Although smallpox by itself is problematic as an effective bioweapon, it has been shown that smallpox may be more useful as a delivery vehicle for a more deadly condition.

Australian scientists (Jackson, Ramsay, Christensen, Beaton, Hall, and Ramshaw, of the Pest Animal Control Cooperative Research Centre, CSIRO Sustainable Ecosystems, Canberra, Australia) have added a gene responsible for producing interleukin-4 to mousepox. 2 out of 4 mice that had been vaccinated against mousepox died. All mice not vaccinated died.

Presumably, this would work something like a fast-acting immunodeficiency virus. So I have affectionately dubbed such a theoretical smallpox modification "AIDSpox". Normal smallpox methods of preventing the spread of the disease (quarantine) would still apply, of course.



I've been asked to revise this for clarity, so here are relevant facts I have been asked for and quotes to supplement:

It turns out the vaccine was successful half the time, according to New Scientist, with the connotation that this was an optimistic figure if such an experiment were repeated. I don't remember where my 75% mortality came from. In the above, "2 out of 4" originally read "3 out of 4". Please pretend I didn't write it. We Apologize For The Inconvenience.

_DATA EXTRACT_
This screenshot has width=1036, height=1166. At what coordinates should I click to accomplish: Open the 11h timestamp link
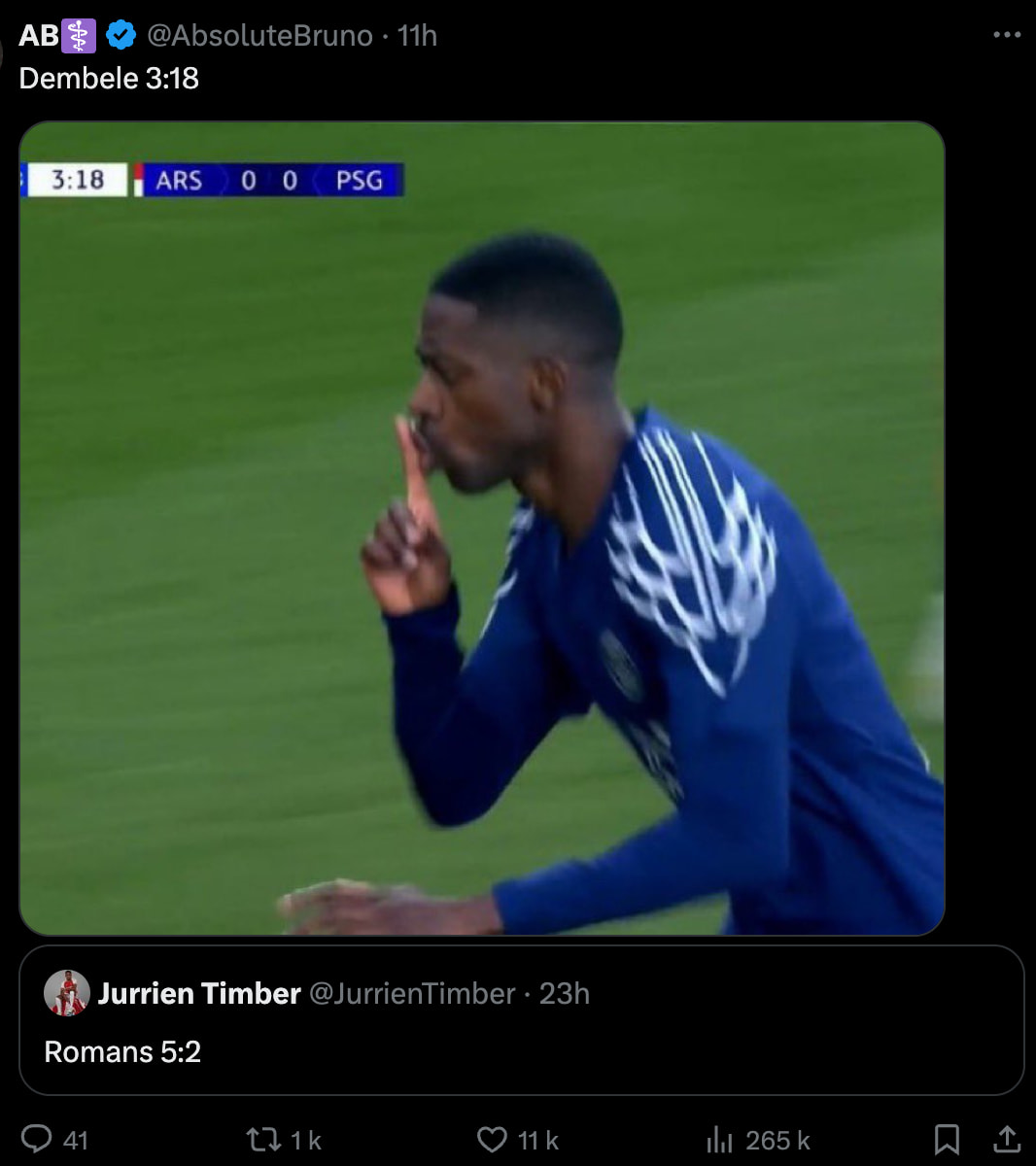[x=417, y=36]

---

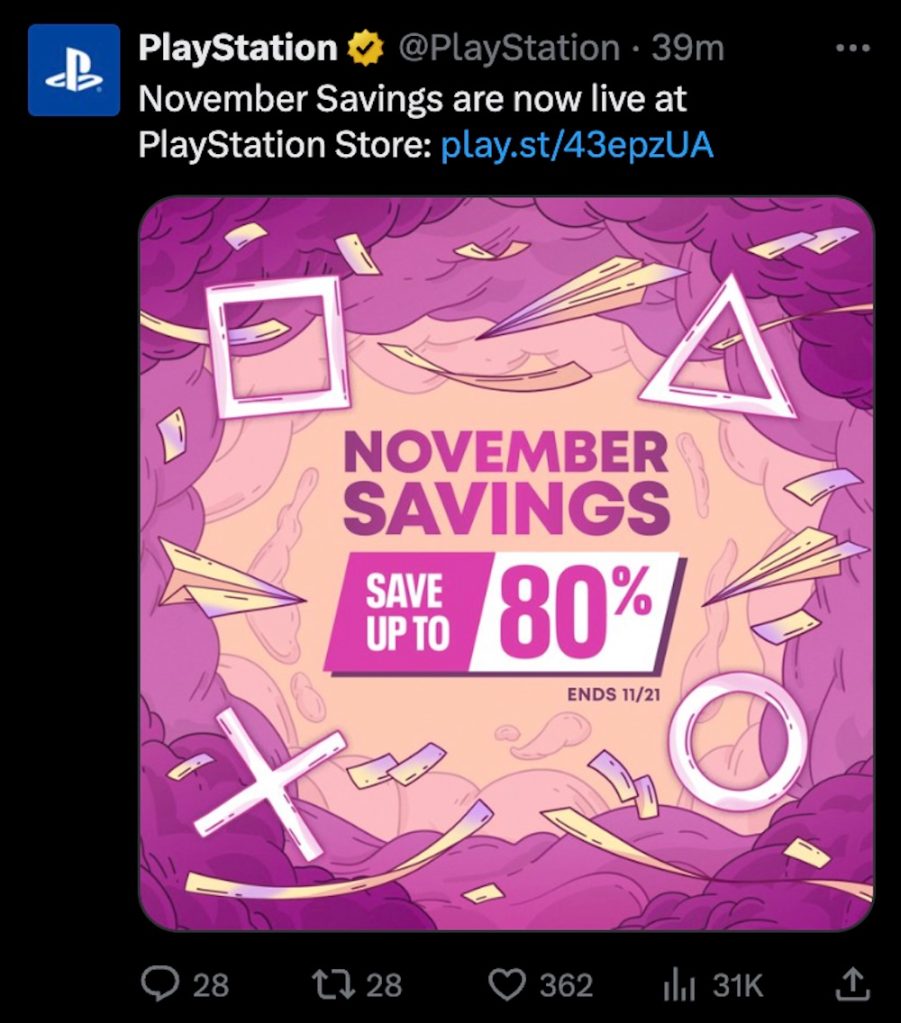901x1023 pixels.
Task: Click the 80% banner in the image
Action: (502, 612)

_ACTIVITY LIST_
1. List the surnames of all the Australian scientists named in the text about smallpox as a bioweapon.
2. Continue the text about smallpox as a bioweapon from its last sentence.
The records come from a separate source and have nothing to do with the text about smallpox as a bioweapon.

_RESPONSE LIST_
1. Jackson, Ramsay, Christensen, Beaton, Hall, Ramshaw

2.
Further (emphasis is all mine):
The researchers were actually working on a mouse contraceptive vaccine for pest control, according to New Scientist today. But they started with a mousepox virus that normally made laboratory mice feel mildly ill. They inserted an extra gene, and ended up with a virus that wiped out all animals in nine days.1

And,
Mousepox normally causes only mild symptoms in the type of mice used in the study, but with the IL-4 gene added it wiped out all the animals in nine days. "It would be safe to assume that if some idiot did put human IL-4 into human smallpox they'd increase the lethality quite dramatically," says Jackson. "Seeing the consequences of what happened in the mice, I wouldn't be the one who'd want to do the experiment."2

And my personal favorite:
It's surprising how very, very bad the virus is. - Ann Hill, a vaccine researcher from Oregon Health Sciences University in Portland.2

Sources:

1 http://www.guardian.co.uk/Archive/Article/0,4273,4115493,00.html

2 http://www.newscientist.com/news/news.jsp?id=ns9999311

Jackson RJ, Ramsay AJ, Christensen CD, Beaton S, Hall DF and Ramshaw IA. (2001). Expression of mouse interleukin-4 by a recombinant ectromelia virus suppresses cytolytic lymphocyte responses and overcomes genetic resistance to mousepox. Journal of Virology 75: 1205-1210.